The Reserve Bank of India (RBI) may cut interest rates only towards the end of the financial year despite moderating inflation, Kotak Mahindra Bank's treasury chief said.
“Inflation has come down, but the core is not coming down that much. Some of it is a base effect which they already knew, and they did not hike at the same pace compared to Fed,” said Rajeev Mohan, president, of treasury and global markets.
“The RBI may hold on for a longer period and maybe towards the end of this fiscal, the RBI may go for a rate cut.”
The RBI hiked its key policy rate by 250 basis points (bps) in the previous financial year, but surprised markets with a pause in April, going against expectations of a 25 bps hike.
India's retail inflation dropped to an 18-month low of 4.7 per cent in April, with the May reading easing further to around 4.2 per cent.
The central bank is mandated to bring down inflation to 4 per cent over the medium term but holds it in a 2 to 6 per cent range at all times. Retail inflation, however, stayed above 6 per cent for most of last year.
Rupee under pressure
Mohan said that he expects the rupee to touch its previous record low but stay within that, while the scope for appreciation remains limited with the RBI looking to build reserves.

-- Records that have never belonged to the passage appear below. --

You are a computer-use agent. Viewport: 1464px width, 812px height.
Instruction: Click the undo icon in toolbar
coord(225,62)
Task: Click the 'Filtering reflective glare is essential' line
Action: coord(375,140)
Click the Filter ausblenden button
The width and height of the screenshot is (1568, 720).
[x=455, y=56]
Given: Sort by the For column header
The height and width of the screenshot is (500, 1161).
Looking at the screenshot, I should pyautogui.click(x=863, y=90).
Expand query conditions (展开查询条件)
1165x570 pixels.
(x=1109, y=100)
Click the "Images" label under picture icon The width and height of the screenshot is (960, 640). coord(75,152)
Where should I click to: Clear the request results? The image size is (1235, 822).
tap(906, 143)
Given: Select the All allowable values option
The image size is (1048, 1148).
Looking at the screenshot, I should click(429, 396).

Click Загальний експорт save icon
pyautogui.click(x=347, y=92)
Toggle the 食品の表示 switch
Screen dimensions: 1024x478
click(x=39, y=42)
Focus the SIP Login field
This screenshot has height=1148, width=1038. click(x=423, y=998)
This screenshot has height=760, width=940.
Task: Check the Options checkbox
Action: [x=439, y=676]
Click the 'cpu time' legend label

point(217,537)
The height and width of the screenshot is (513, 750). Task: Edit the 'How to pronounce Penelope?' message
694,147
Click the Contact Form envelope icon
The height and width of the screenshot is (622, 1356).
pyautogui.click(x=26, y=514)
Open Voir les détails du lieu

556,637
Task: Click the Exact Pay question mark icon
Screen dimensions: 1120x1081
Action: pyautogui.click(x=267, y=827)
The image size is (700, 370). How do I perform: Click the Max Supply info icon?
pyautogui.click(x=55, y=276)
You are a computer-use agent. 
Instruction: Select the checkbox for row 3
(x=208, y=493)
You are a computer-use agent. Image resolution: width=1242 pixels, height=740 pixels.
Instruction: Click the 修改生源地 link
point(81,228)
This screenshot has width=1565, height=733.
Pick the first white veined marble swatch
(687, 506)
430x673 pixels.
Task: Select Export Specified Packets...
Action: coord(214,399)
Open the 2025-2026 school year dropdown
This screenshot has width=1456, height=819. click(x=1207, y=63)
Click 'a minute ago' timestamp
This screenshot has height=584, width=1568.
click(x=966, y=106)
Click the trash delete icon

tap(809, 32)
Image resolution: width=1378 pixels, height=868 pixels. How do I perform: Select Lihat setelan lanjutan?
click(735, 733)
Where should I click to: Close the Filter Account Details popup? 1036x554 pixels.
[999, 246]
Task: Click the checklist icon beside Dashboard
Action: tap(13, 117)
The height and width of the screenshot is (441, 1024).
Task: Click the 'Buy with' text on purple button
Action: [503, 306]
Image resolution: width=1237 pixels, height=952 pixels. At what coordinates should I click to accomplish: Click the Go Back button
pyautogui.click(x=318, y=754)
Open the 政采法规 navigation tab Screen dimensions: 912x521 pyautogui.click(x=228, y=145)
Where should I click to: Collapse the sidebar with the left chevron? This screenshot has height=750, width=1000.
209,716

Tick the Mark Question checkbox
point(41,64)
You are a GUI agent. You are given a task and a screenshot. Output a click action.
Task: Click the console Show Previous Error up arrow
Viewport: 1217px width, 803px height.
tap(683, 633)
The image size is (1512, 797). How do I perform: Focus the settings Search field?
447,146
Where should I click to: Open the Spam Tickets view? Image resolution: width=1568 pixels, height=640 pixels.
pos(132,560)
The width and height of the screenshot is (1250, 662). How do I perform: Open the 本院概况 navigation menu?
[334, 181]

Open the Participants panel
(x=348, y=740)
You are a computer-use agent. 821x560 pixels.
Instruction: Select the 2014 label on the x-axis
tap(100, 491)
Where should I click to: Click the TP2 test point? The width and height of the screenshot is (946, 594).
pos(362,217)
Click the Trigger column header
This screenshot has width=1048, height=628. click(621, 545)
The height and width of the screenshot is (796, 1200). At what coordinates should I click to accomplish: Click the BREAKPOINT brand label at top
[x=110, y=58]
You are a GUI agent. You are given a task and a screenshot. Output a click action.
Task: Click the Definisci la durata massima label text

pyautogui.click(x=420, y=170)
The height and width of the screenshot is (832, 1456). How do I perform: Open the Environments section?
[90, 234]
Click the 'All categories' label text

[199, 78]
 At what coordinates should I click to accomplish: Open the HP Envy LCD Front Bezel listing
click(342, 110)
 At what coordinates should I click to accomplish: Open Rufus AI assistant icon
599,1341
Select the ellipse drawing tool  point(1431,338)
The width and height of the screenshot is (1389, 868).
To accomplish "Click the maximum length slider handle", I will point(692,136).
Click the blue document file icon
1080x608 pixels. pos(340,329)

The rupee hit its record low of 83.29 to the dollar in October last year and was last trading at 82.72.
Speaking about the impact of Russian money lying with Indian banks being converted, Mohan reckons that the additional dollar demand would be transient.
“While there are no confirmed reports per se, I believe the oil for the rupee has not played out the way it should have. If the Russian money starts going out, there will be an additional demand for dollars, but it would be transient,” he said.